The full effect of the new law on clients considering divorce remains to be seen, but it is safe to say that much will depend on the individual circumstances of the couple. The change will likely be negative for most alimony payers come January 2019, since losing the alimony tax deduction could cost thousands of dollars each year.

The impact is less clear for recipients. In some ways, alimony recipients whose divorces are finalized after 2018 stand to benefit. They won't have to pay income tax on their alimony payments, and lower taxable income may bring other benefits, such as eligibility for health-care subsidies or federal assistance programs.

On the other hand, some alimony recipients may be better off under the current law. Taxation of alimony payments is likely to reduce the amount of alimony that payers can offer as part of a divorce settlement—and even if it doesn’t, it gives payers and their lawyers more ammunition to make the case for lower payments. So recipients may collect less, even considering the tax benefits they’ll see under the new law. Moreover, recipients will no longer be able to use alimony payments to make retirement account contributions, which must come out of taxable income.

There are other reasons for alimony payers and recipients alike to be concerned about the new rules. Divorce settlements may become harder to reach, potentially leading to drawn-out cases and higher legal fees for both parties.

Clients considering divorce should also consider the following:

  • If they have an alimony agreement in place before the end of 2018, the current rules will remain in effect in 2019 and beyond.
  • If they make modifications to their alimony agreement in 2019 or after, they will have to abide by the new rules, provided that the modification expressly states that the amendments to the law apply.
  • The new law doesn’t affect the rule allowing divorced spouses who were married for at least 10 years to collect Social Security based on the earnings of their former spouse.
  • Some states already have formulas in place to provide more guidance and equity in the calculation of alimony, and those formulas will likely be under review in 2018. It’s possible that states without these formulas will look to develop them.
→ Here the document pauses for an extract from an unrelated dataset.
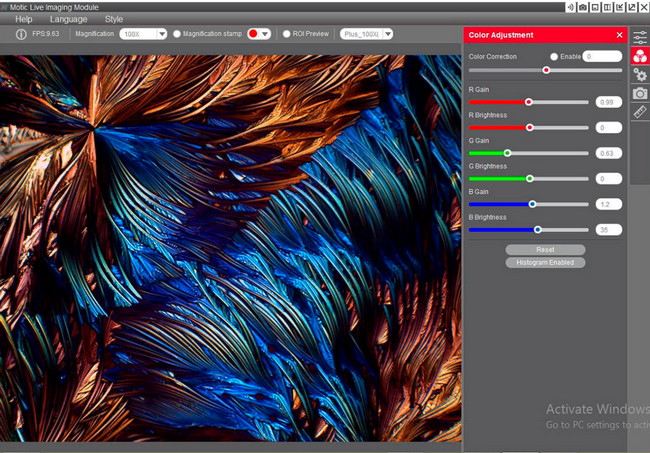The image size is (650, 453).
Task: Open the Language menu
Action: (x=68, y=19)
Ultimately, the effects of the new alimony rules will depend on the respective financial situations of each divorcing couple and their willingness to come to an agreement. In general, however, it seems likely that more divorce cases will go to court rather than be settled, and some states may be forced to reframe their alimony guidelines to take the federal law into account. In the face of all of this upheaval, it’s especially important to have thorough conversations about alimony with divorcing clients—whether they’re on the paying or receiving end.